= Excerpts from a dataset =

-.-.-

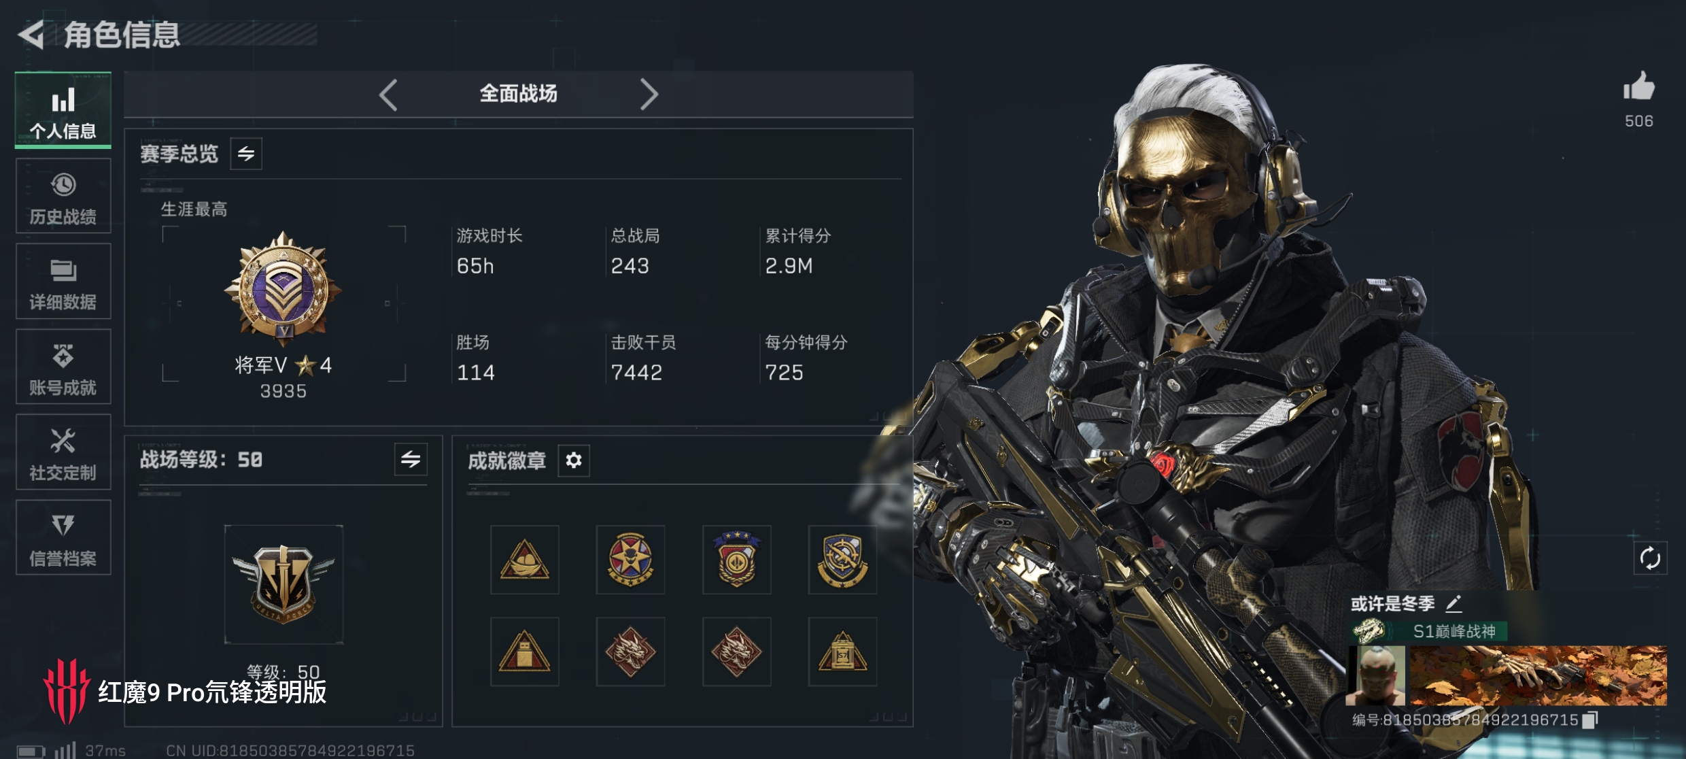Copy the player 编号 ID
1686x759 pixels.
(1590, 720)
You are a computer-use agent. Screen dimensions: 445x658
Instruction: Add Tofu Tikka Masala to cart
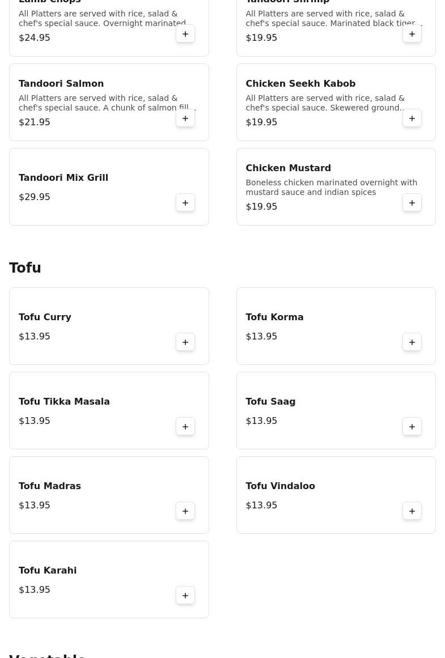(x=185, y=427)
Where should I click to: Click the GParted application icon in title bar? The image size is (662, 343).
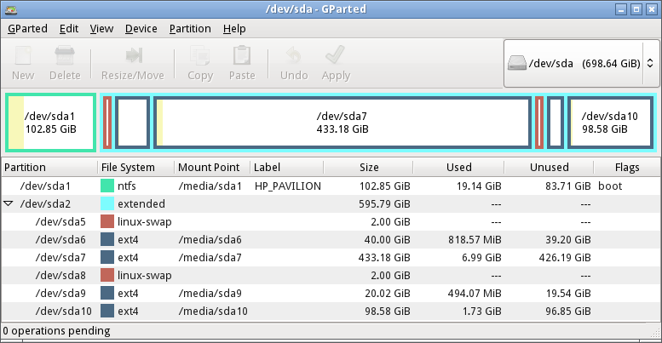click(x=10, y=9)
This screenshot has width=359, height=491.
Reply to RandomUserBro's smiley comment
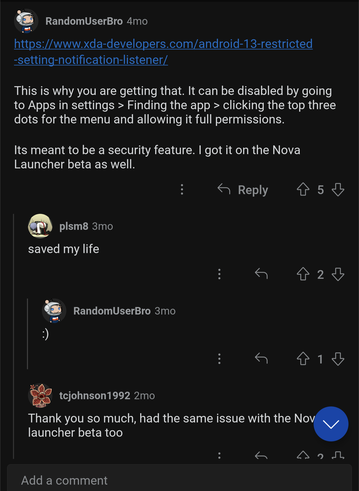261,359
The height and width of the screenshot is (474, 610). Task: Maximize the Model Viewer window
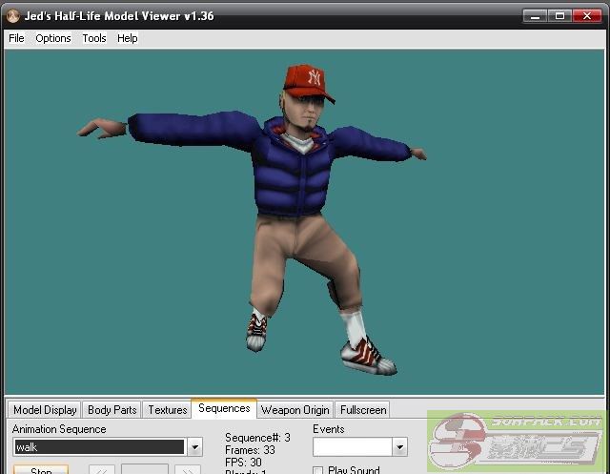tap(560, 15)
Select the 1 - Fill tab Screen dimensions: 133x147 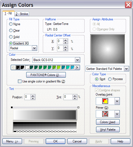(x=8, y=13)
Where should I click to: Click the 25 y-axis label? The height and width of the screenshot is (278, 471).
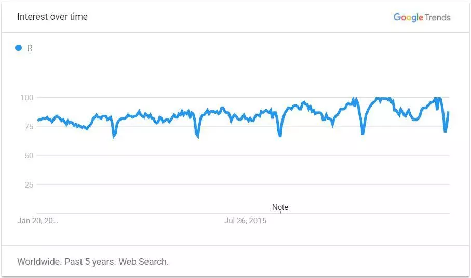click(x=29, y=185)
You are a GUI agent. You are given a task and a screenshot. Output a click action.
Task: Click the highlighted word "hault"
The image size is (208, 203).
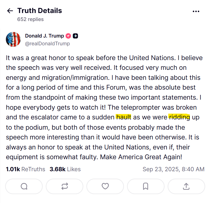pyautogui.click(x=123, y=117)
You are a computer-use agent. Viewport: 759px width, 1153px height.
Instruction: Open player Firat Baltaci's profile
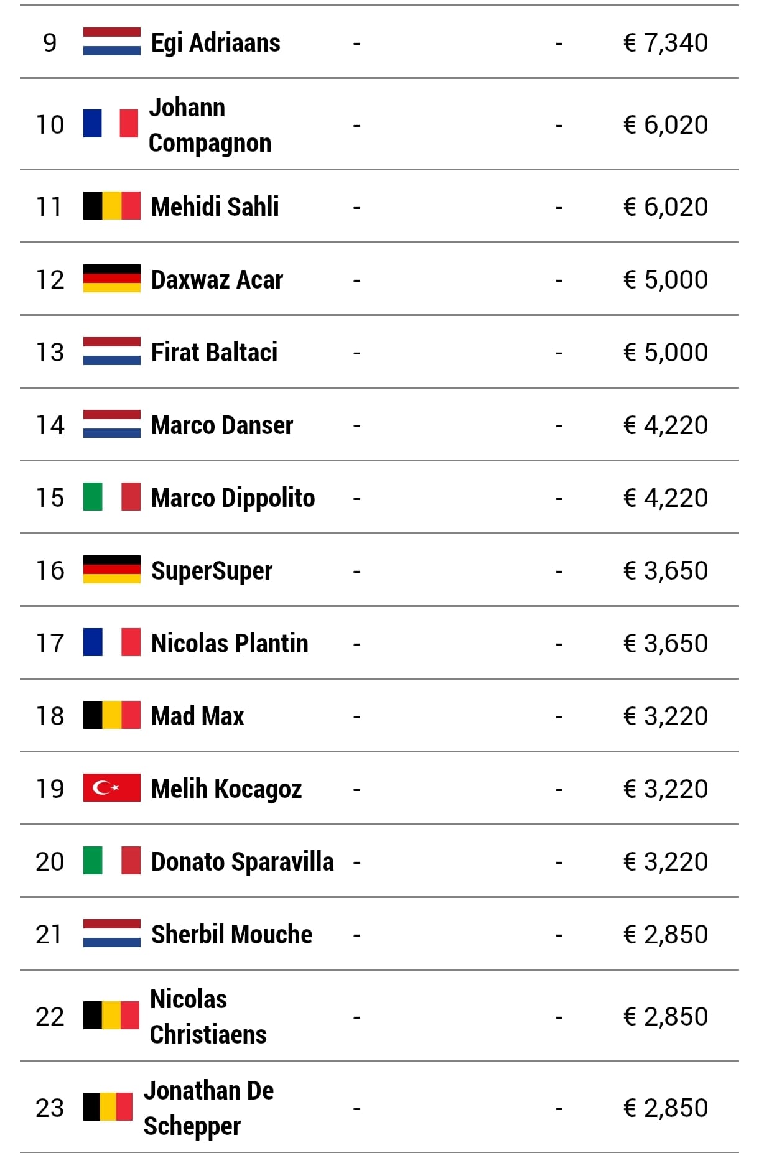[215, 352]
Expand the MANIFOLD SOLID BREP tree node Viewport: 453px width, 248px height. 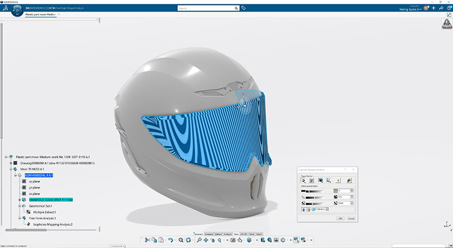click(18, 199)
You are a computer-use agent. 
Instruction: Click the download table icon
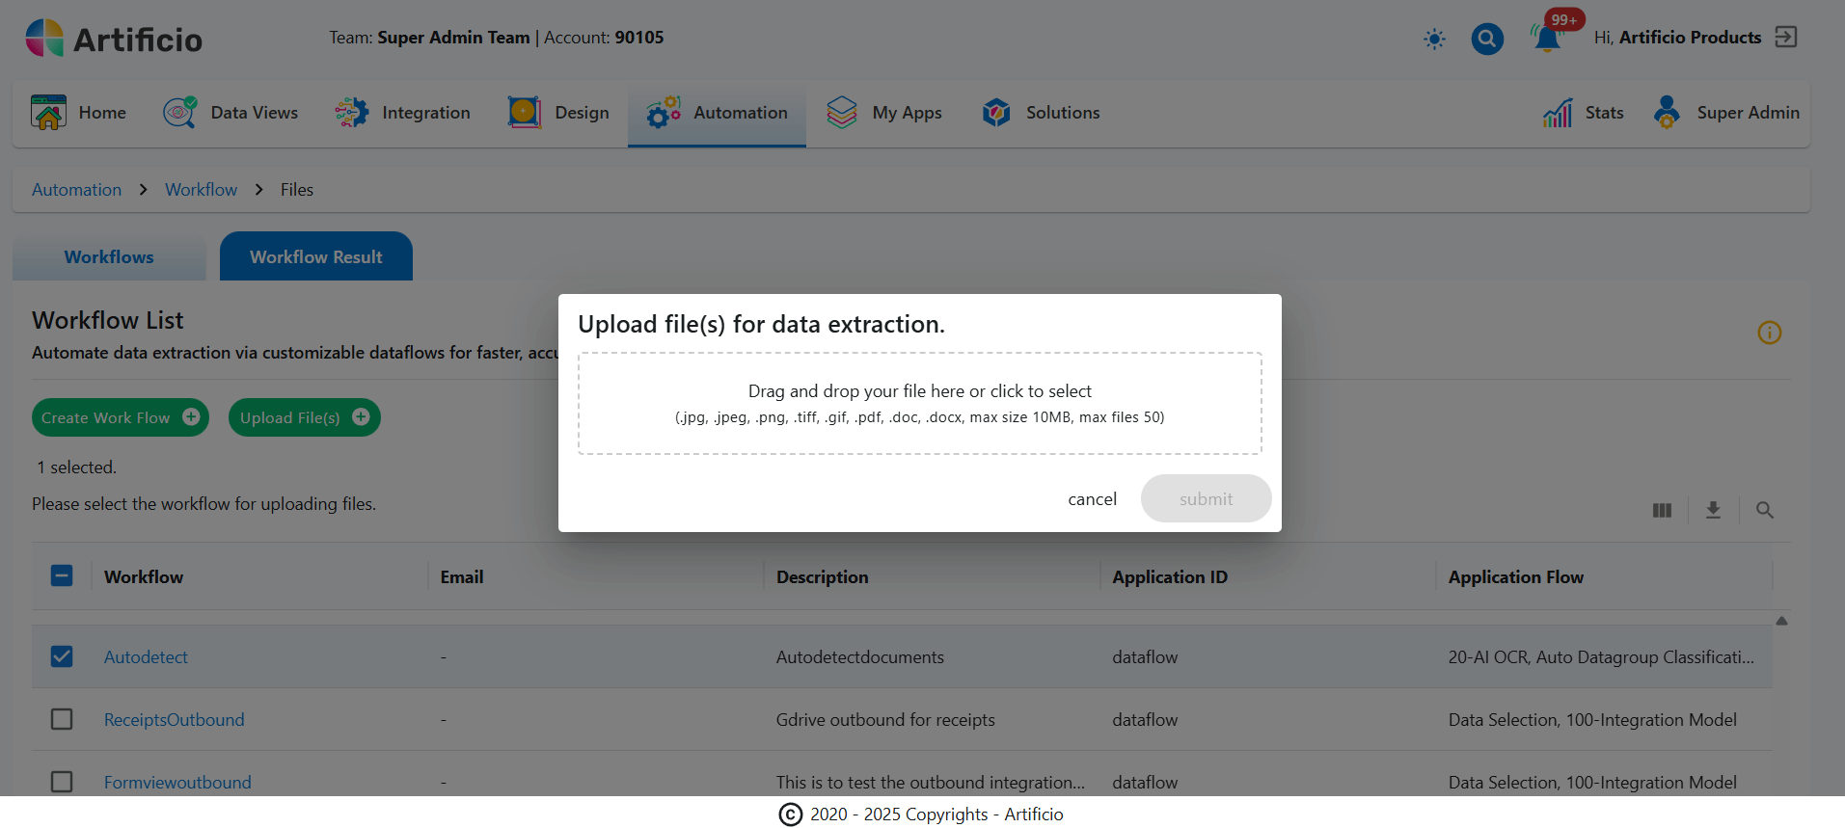coord(1713,511)
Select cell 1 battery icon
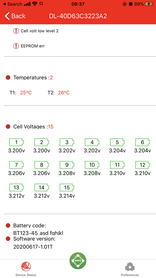The height and width of the screenshot is (278, 156). click(16, 142)
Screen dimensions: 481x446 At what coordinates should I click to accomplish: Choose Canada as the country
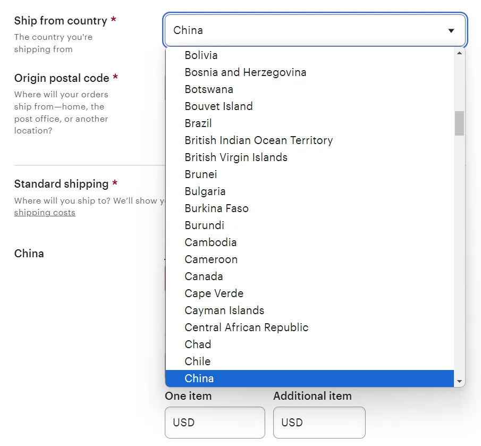[204, 276]
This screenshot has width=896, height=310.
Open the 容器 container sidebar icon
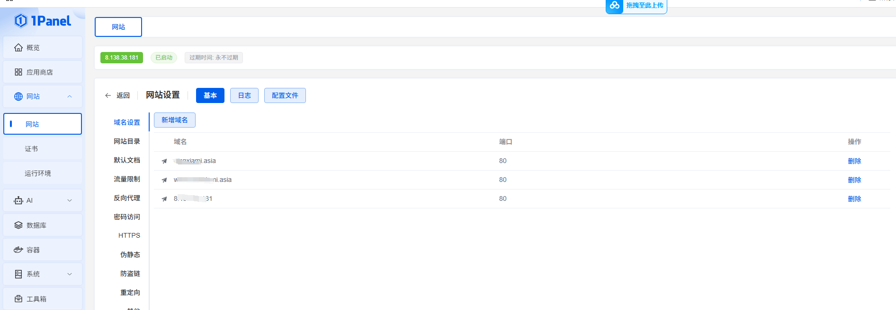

-.-.-

= Brief =
Exactly the lines from the one with "Instruction: Click the download table icon" through the end of the records are to be repeated, both ends included, and pictures are to be omitted.

= Solution to the problem =
Instruction: Click the download table icon
coord(1713,511)
Select cell 1 battery icon
The height and width of the screenshot is (278, 156). click(16, 142)
Screen dimensions: 481x446 At what coordinates should I click to accomplish: Choose Canada as the country
[204, 276]
This screenshot has width=896, height=310.
Open the 容器 container sidebar icon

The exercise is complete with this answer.